DOCUMENT TEXT

▼

[Serializer] Add ability to collect denormalization errors #38472

julienfalque · 2020-10-07T18:37:49Z

Q	A
Branch?	5.x
Bug fix?	no
New feature?	yes
Deprecations?	no
Tickets	#37419
License	MIT
Doc PR	-

This PR is a follow-up of #38165.

I tried a different approach: instead of throwing special exceptions, denormalizers/deserializers must always return an instance of the new DenormalizationResult class which wraps the denormalized value or the collected errors.

src/Symfony/Component/Serializer/Tests/SerializerTest.php

greedyivan · 2020-11-03T19:34:22Z

My objection to the proposed solution.

Collecting denormalization exceptions should be the usual way to use it because it is a very useful feature for the API.

Here we have to check result -- null !== $result->getDenormalizedValue() or empty($result->getInvariantViolations()) in case null is a valid result of denormalization. It is not obviously and not OOP-style at all.

It is very likely that this is a return to the json_last_erroruniverse.

julienfalque · 2020-11-04T08:04:39Z

Here we have to check result -- null !== $result->getDenormalizedValue() or empty($result->getInvariantViolations()) in case null is a valid result of denormalization.

My first approach was to throw specific exceptions instead (see #38165). The implementation was not very different and there was still overhead to check what happened in the nested denormalizers. Instead of checking what kind of result was returned, one would have to check whether a specific exception was thrown.

My main concern about that is that throwing an exception breaks the regular execution flow and you have no guarantee that it comes from the denormalizer that was just called. Maybe some deeper denormalizer actually thrown it and it wasn't catched by the denormalizer you called. This could lead to unexpected results.

Moreover, using exceptions seemed more like a hack than an actual solution to me.

It is not obviously and not OOP-style at all.

Can you elaborate on that?

One benefit of returning "result" objects is that this can more easily be checked: if a denormalizer doesn't return a DenormalizationResult instance, we could throw an exception immediatly, this could help third-party denormalizers implement the new workflow. Later we could even decide that the new workflow should become the default and drop the collect_invariant_violations.

Maybe the "result" object API can be improved though. I'm open to suggestions.

greedyivan · 2020-11-04T12:16:44Z

My main concern about that is that throwing an exception breaks the regular execution flow and you have no guarantee that it comes from the denormalizer that was just called. Maybe some deeper denormalizer actually thrown it and it wasn't catched by the denormalizer you called. This could lead to unexpected results.

Moreover, using exceptions seemed more like a hack than an actual solution to me.

That is return to that time when you have to use json_last_error after using json_decode.

That boilerplate code should be incapsulated in the library, and don't bother a client each time when it want to denormalize something.

I wrote another simple solution for that: #38968

It collects exceptions from both internal objects and types.
It collects only those exceptions that is marked for that explicitly.
It collects exceptions from initialization with constuctor.
It is more backward compatible, cause it violates only cases which explicitly want some kind of exceptions from serializer. It introduces a new one.

I'm not insist, but that solution is more appreciated to use with json-to-dto task, cause it will return a full list of fields, which cannot be denormalized.

▲

DIRECTION A
Answer these questions about the Serializer pull request discussion, one per line:
(i) Under the new approach, which class must denormalizers and deserializers always return an instance of?
(ii) Which pull request number is given for the first approach, which threw specific exceptions?
(iii) Which pull request number does the last comment give for its alternative solution?
The records have no connection to the text above.

Stored records

▼

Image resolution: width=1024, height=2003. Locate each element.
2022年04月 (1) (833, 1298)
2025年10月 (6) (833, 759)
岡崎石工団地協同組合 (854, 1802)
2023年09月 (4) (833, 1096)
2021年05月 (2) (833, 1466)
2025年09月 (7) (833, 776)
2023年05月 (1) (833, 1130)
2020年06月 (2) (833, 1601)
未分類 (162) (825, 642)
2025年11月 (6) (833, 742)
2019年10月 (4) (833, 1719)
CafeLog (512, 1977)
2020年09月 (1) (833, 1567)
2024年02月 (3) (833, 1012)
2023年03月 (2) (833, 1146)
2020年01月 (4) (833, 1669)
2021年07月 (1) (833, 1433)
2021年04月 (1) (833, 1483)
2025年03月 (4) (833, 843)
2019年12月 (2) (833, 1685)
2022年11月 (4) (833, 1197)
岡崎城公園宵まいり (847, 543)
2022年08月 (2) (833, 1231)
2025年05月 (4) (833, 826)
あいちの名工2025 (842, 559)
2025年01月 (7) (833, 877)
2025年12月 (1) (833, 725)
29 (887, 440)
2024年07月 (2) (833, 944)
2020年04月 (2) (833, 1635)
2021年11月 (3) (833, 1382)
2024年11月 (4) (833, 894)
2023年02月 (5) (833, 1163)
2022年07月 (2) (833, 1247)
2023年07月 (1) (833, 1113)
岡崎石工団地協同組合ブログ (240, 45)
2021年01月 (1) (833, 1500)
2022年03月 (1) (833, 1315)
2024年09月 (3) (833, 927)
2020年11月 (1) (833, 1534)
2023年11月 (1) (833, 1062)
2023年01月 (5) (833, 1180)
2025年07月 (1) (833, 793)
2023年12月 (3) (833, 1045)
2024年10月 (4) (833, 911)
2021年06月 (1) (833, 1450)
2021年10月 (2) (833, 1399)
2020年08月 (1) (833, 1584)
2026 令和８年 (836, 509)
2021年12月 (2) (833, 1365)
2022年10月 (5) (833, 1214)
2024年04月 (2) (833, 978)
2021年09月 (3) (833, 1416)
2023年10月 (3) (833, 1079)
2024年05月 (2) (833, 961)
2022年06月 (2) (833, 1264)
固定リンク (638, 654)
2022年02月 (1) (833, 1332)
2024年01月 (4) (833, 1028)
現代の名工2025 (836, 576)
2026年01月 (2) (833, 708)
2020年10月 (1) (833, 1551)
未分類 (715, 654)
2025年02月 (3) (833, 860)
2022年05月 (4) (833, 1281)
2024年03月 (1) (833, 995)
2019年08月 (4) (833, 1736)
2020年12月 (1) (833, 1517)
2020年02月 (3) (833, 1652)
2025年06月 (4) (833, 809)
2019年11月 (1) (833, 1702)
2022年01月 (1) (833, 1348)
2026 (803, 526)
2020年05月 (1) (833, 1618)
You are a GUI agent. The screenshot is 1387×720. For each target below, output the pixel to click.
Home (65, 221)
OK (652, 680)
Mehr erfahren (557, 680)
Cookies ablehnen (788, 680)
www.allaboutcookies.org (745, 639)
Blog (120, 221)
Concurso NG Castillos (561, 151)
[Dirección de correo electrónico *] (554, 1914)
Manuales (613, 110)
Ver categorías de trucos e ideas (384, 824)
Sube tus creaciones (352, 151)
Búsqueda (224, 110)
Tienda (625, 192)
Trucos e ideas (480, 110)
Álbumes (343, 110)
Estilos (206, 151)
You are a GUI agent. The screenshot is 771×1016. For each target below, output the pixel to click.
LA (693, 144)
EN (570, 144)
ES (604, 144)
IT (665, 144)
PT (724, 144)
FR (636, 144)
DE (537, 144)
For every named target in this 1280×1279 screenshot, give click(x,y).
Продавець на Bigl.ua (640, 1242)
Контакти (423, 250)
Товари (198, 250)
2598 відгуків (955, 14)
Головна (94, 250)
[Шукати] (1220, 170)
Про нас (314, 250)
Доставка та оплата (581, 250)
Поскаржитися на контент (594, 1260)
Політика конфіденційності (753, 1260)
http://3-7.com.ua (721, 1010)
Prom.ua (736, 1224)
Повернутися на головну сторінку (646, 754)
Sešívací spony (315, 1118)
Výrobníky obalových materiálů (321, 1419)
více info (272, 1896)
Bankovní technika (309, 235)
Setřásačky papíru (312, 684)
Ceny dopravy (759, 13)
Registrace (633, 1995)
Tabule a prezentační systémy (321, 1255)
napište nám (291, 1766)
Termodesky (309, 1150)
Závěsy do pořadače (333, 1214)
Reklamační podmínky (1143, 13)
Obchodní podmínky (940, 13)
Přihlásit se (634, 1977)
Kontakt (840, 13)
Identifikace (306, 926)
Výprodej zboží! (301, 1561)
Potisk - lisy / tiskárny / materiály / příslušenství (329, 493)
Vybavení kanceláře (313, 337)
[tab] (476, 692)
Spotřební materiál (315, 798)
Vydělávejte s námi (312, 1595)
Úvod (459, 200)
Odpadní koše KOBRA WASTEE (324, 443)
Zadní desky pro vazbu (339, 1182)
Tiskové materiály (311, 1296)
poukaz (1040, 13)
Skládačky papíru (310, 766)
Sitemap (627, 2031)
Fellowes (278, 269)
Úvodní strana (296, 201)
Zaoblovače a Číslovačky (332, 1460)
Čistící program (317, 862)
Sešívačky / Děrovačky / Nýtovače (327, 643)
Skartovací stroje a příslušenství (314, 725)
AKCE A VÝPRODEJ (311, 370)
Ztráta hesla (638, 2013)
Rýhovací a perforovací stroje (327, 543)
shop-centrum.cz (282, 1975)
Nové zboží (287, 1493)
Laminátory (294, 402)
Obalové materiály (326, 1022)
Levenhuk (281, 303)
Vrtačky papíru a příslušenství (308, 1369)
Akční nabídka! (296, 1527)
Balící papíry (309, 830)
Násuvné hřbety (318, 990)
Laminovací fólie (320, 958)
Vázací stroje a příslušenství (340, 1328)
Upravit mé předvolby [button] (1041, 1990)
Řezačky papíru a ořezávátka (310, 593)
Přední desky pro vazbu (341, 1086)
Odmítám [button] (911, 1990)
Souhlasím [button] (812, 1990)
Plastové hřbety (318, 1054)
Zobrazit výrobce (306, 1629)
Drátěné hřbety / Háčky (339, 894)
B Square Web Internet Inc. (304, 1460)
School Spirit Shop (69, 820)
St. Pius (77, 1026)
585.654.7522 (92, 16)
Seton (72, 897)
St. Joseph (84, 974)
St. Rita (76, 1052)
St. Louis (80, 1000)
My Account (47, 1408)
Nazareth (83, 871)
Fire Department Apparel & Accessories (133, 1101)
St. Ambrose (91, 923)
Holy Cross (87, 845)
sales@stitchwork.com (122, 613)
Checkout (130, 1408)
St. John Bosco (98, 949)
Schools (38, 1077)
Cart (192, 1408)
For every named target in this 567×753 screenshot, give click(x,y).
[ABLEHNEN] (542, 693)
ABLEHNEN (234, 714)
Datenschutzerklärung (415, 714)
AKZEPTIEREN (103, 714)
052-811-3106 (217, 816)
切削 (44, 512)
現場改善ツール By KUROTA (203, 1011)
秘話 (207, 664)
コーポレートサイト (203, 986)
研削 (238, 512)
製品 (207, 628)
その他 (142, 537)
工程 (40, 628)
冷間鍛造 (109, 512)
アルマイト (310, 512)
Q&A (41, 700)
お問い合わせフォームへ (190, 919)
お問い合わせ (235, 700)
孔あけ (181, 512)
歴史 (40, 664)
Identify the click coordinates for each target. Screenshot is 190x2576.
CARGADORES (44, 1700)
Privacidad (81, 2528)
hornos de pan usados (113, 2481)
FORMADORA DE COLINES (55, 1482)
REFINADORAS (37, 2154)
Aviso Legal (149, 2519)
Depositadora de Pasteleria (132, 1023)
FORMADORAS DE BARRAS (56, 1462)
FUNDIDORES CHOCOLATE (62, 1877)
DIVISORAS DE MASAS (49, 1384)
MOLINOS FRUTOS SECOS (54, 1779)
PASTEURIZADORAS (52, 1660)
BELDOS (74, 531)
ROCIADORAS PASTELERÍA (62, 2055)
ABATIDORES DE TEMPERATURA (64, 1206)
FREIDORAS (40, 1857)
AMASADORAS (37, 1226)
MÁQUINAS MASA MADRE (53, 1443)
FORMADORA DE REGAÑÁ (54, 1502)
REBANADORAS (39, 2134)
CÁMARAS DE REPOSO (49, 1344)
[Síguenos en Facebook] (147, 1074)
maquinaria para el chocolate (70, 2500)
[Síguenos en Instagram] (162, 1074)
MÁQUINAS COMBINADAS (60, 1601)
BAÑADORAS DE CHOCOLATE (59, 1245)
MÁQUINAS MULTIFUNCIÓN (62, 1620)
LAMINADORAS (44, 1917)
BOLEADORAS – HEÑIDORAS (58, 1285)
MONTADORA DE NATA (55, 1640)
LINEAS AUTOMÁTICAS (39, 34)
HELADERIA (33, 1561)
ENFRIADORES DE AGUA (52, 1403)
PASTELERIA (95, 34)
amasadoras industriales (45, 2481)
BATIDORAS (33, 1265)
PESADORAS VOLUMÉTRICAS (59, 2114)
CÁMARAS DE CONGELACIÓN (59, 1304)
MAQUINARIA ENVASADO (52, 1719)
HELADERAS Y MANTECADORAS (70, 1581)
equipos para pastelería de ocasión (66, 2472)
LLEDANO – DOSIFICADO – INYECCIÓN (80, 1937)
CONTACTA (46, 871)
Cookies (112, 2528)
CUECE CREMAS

▲

DIRECTION B
Please extract from the records everything from the line containing "Ceny dopravy (759, 13)" down to the line containing "Identifikace (306, 926)", reproducing each line unchanged.

EXPECTED ANSWER A
(i) DenormalizationResult
(ii) #38165
(iii) #38968

EXPECTED ANSWER B
Ceny dopravy (759, 13)
Registrace (633, 1995)
Tabule a prezentační systémy (321, 1255)
napište nám (291, 1766)
Termodesky (309, 1150)
Závěsy do pořadače (333, 1214)
Reklamační podmínky (1143, 13)
Obchodní podmínky (940, 13)
Přihlásit se (634, 1977)
Kontakt (840, 13)
Identifikace (306, 926)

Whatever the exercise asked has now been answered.